The Facebook group serves as a database with state-of-the-art methods for monitoring each student’s grades, friends, caloric intake, bowel movements, piercings, and sex lives. “Knowledge frees you,” said Mary McArdle. “Now that I know every detail of my little Sandra’s life, I believe that I am become one with all of humanity. I have defeated menopause and I will be reborn, transcending the never-ending cycle of life and death.”
“Many seemingly unrevealing communications with your child can actually yield mounds of viable data,” beamed mother Rita Schwartz as she calibrated a Turing Machine to decode a text from her son while achieving imperturbable stillness of mind after the fires of desire.
“For instance, if your daughter posts a picture of her and her sorority sisters at a date party, chances are there are at least a few girls itching their crotches in the background. I mean, they called it “chlamidterms” for a reason. Boom: now you know who’s got crabs. Run the facial recognition, track the IP addresses of their snatch-scratching dates, and suddenly you have a TMI transmission pathway that will deliver you into what Hindus call moksha.”

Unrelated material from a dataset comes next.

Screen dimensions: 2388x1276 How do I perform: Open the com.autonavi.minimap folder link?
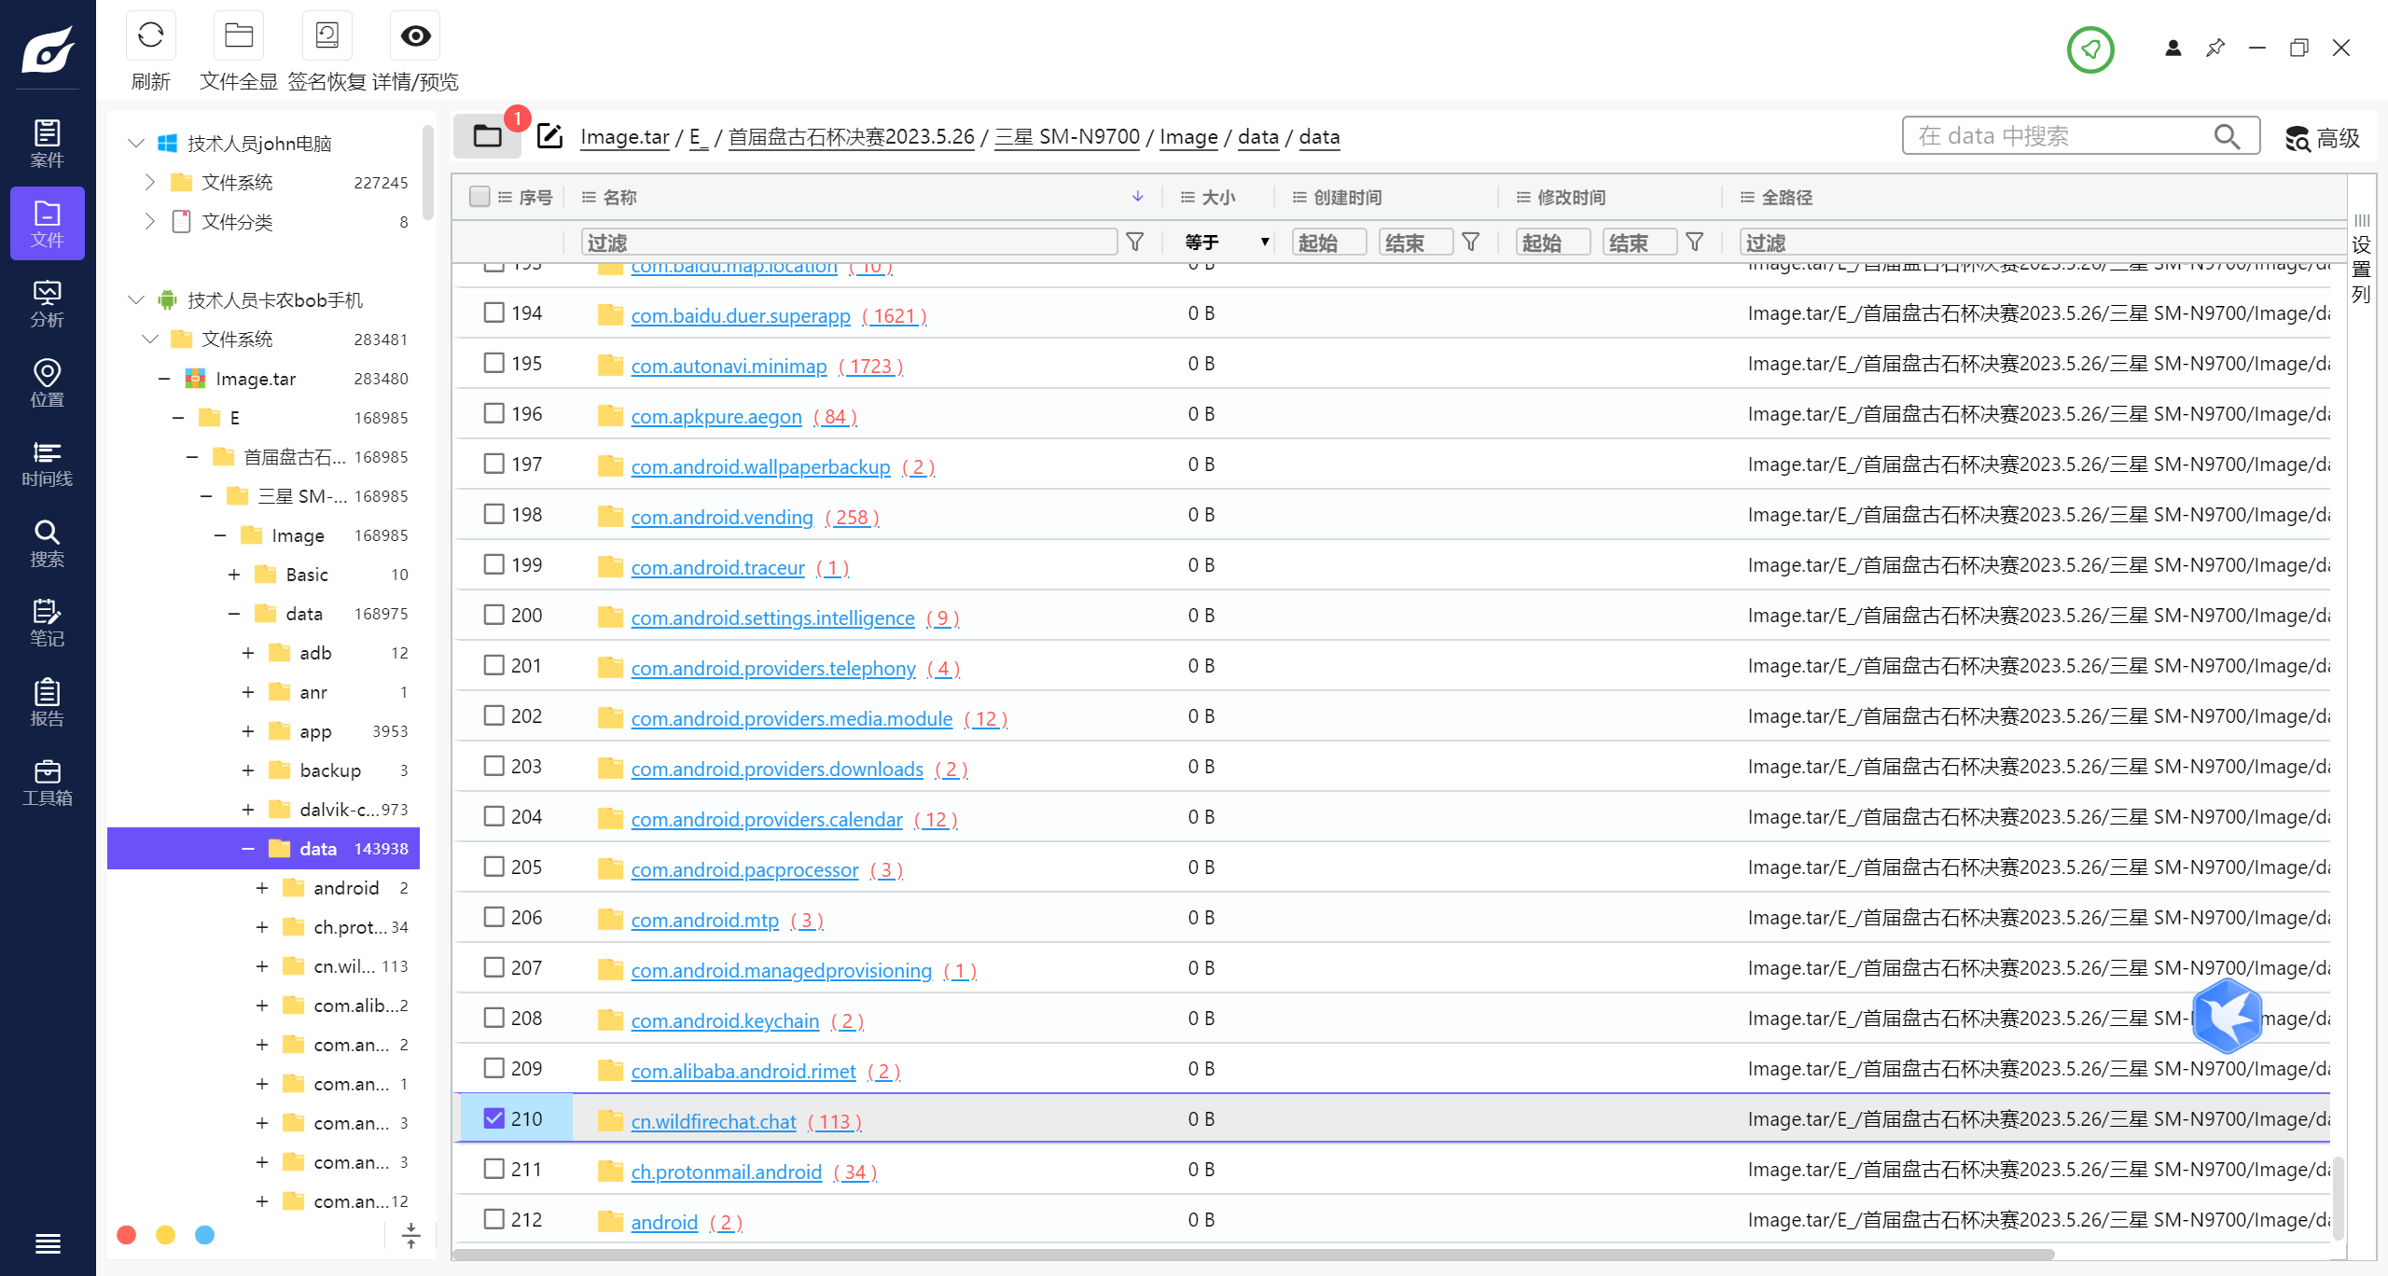[729, 366]
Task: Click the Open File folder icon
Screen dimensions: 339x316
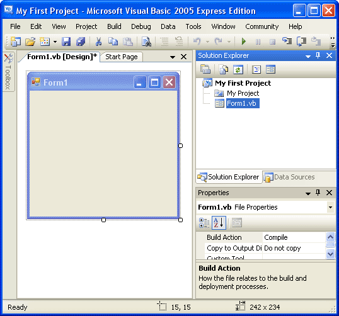Action: click(30, 42)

Schwartz was unable to be reached for further comment, as she was busy glowing as radiantly as the Buddha himself, comfortably couched in a vortex of ‘likes,’ freed from all suffering, and open to all the universe’s possibilities.
Sterling Fitzfire, the president of the group, was able to achieve such a high state of illumination after creating an interactive map locating every single ill-advised fleur de lis tattoo that he was able to control time and attend the “Smells Like Teen Spirit” tour in 1991.